**Data provided:**

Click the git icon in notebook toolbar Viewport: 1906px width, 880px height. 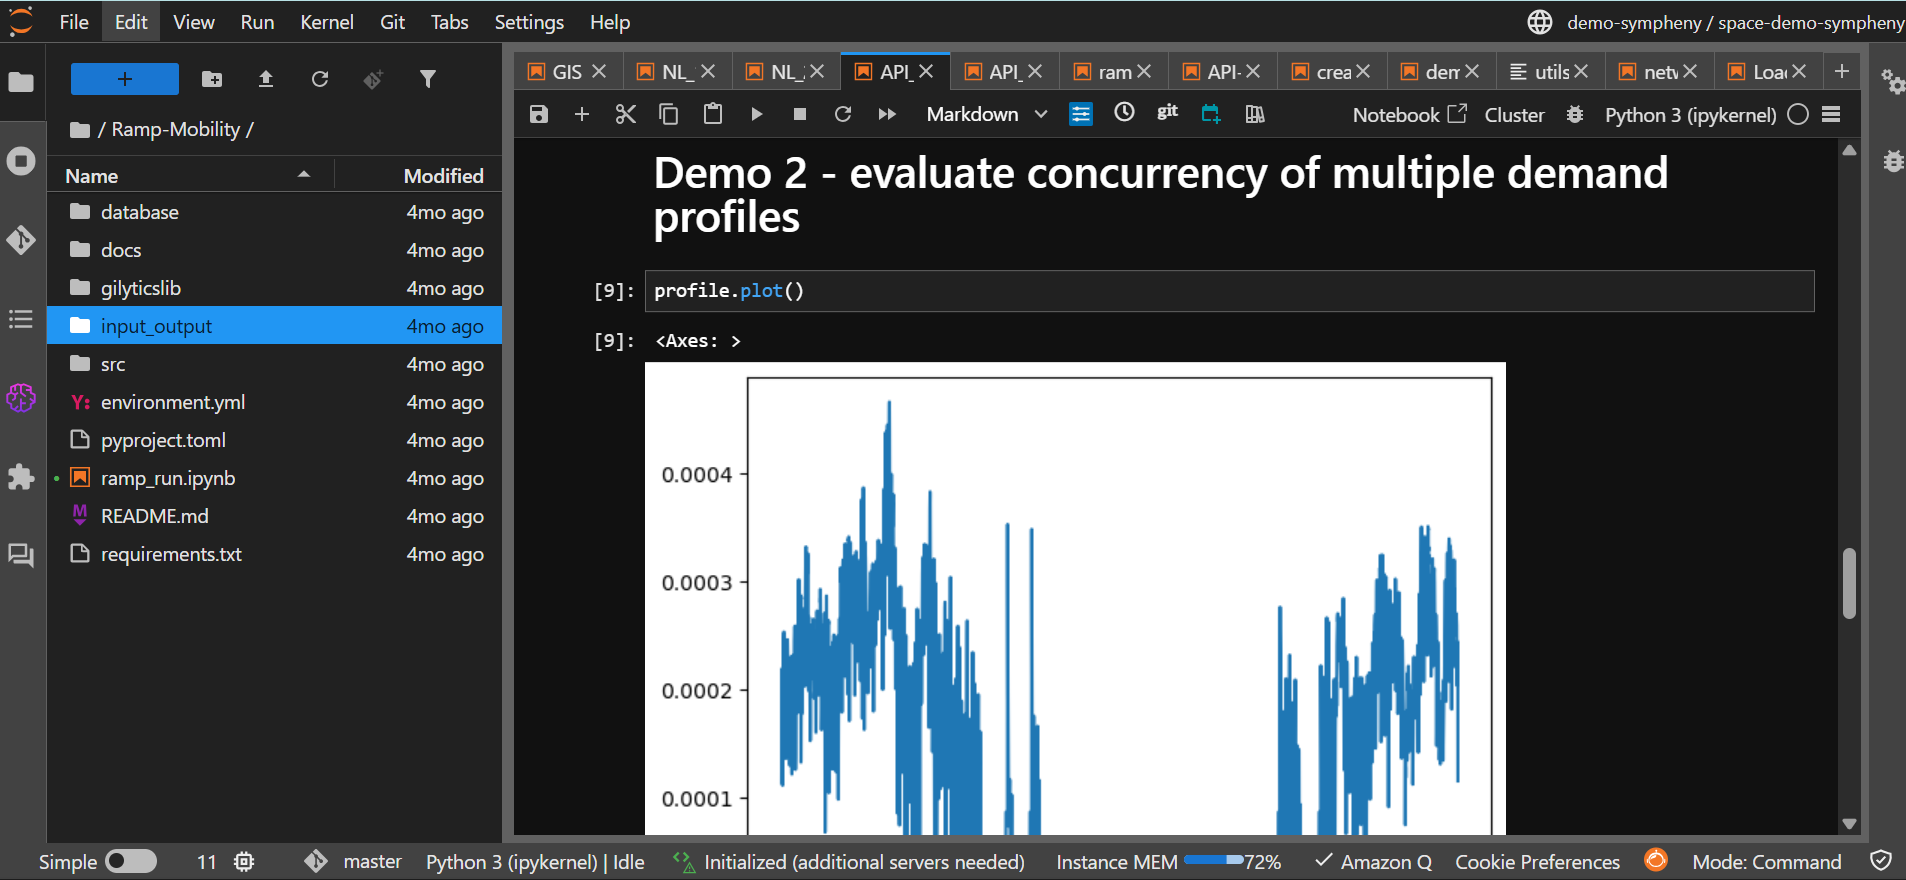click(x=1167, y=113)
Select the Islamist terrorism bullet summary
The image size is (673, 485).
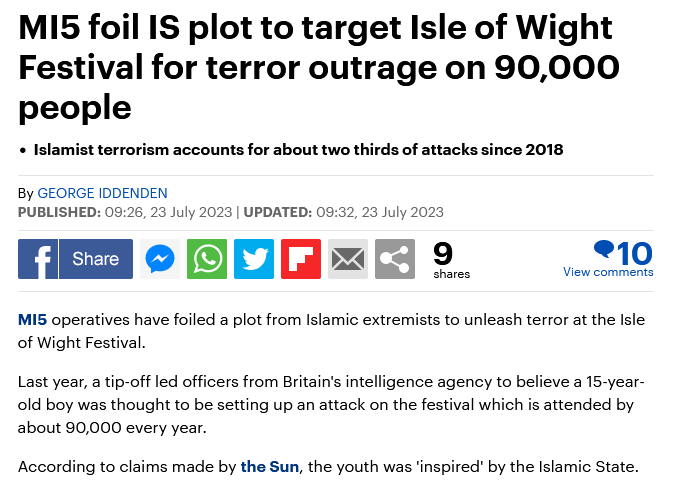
--
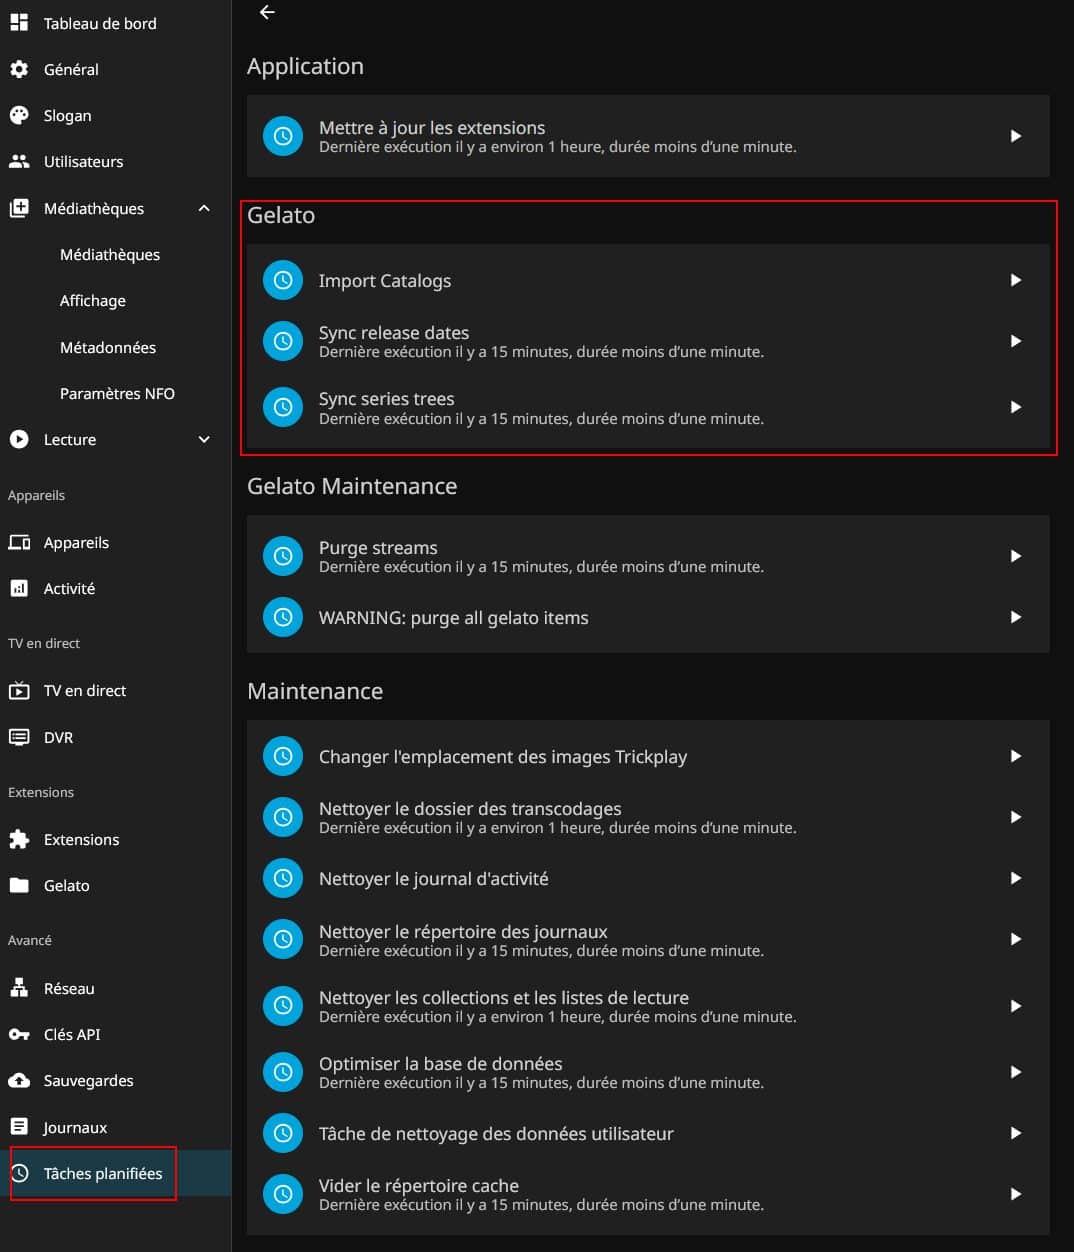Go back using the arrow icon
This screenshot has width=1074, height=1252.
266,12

**Work to complete:** The range runs from the line with "Select the Islamist terrorism bullet summary" up to and including the line with "The image size is (673, 485)." in the listing above; please write out exactly those lines and nothing more.

**Answer for this exercise:**
Select the Islamist terrorism bullet summary
The image size is (673, 485).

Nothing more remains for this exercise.